[Start Passage to read]

4.    Termination of Employment
 
a.    Termination By Death.    Executive’s employment shall terminate automatically upon the death of Executive. Company shall pay to Executive’s beneficiaries or estate, as appropriate, any compensation then due and owing, and shall continue to pay Executive’s salary and benefits, through the second full month after Executive’s death. As of the date of death, all stock options available to Executive through the Term Date shall be deemed accelerated and vested, and may be exercised by the appropriate representative beneficiary of Executive’s estate. Thereafter, all obligations of Company under this Agreement shall cease. Nothing in this Section shall affect any entitlement of Executive’s heirs to the benefits of any life insurance plan or other applicable benefits.
 
b.    Termination By Disability.    If, in the sole opinion of the Company, Executive shall be prevented from properly performing his duties hereunder by reason of any physical or mental incapacity for a period of more than ninety (90) days in the aggregate in any twelve-month period, then, to the extent permitted by law, Company may terminate Executive’s employment. Company shall pay to Executive all compensation to which Executive is entitled up through the last day of the month in which the 90th day of incapacity occurs, and thereafter, all of Company’s obligations under this Agreement shall cease. Nothing in this Section shall affect Executive’s rights under any disability plan in which he is a participant.
 
c.    Termination By Company Not For Cause.    At any time, Employer may terminate the Period of Employment Not For Cause for any reason by providing Executive thirty (30) days’ advance written notice, provided that Executive shall, in addition to all compensation due and owing through the last day actually worked, receive the following:
 
(i)  The Company shall pay Executive a severance payment equal to three years of the Executive’s then current Base Compensation. The severance payment will be made in the form of salary continuation for three years (the “Severance Period”), payable on the Company’s normal payroll schedule.
 
(ii)  During the Severance Period, Executive will continue to receive other perquisites of employment that he would have received had he remained employed as the Company’s Executive Vice President, Chief Financial Officer, Secretary and Treasurer.
 
(iii)  The Company shall provide Executive and his covered dependants, if any, with continuing health insurance coverage throughout the Severance Period. Upon conclusion of Severance Period, Executive is eligible to elect to convert his health insurance benefits under COBRA for a period of up to eighteen (18) months.
 
(iv)  All shares of stock granted to Executive and all unexercised options to purchase Company stock that are unvested at the time of the termination of employment shall become fully vested and exercisable.
 
(v)  The amount of any payment provided for in this Section 4.c shall not be reduced, offset or subject to recovery by the Company by reason of any compensation earned by Executive as the result

3


 
of employment by another employer during the Severance Period so long as Executive does not violate the provisions of Section 6.d below.

[End Passage to read]
[Start Material]

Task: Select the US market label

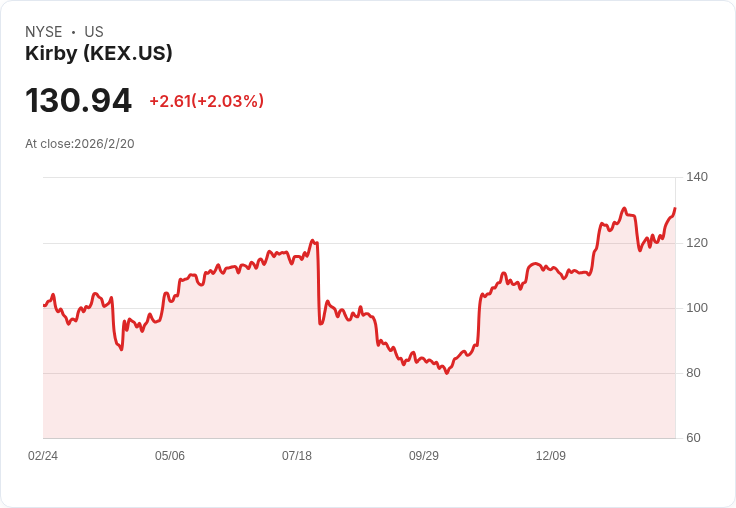Action: pyautogui.click(x=94, y=32)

[End Material]

- _Directives_:
A) From the employment termination text, print the portion starting at "(i)  The Company shall" and ending at "Secretary and Treasurer.".
B) In the employment termination text, how much advance written notice must be given to end the Executive's employment Not For Cause?

- _The results_:
A)
(i)  The Company shall pay Executive a severance payment equal to three years of the Executive’s then current Base Compensation. The severance payment will be made in the form of salary continuation for three years (the “Severance Period”), payable on the Company’s normal payroll schedule.
 
(ii)  During the Severance Period, Executive will continue to receive other perquisites of employment that he would have received had he remained employed as the Company’s Executive Vice President, Chief Financial Officer, Secretary and Treasurer.

B) Thirty (30) days' advance written notice.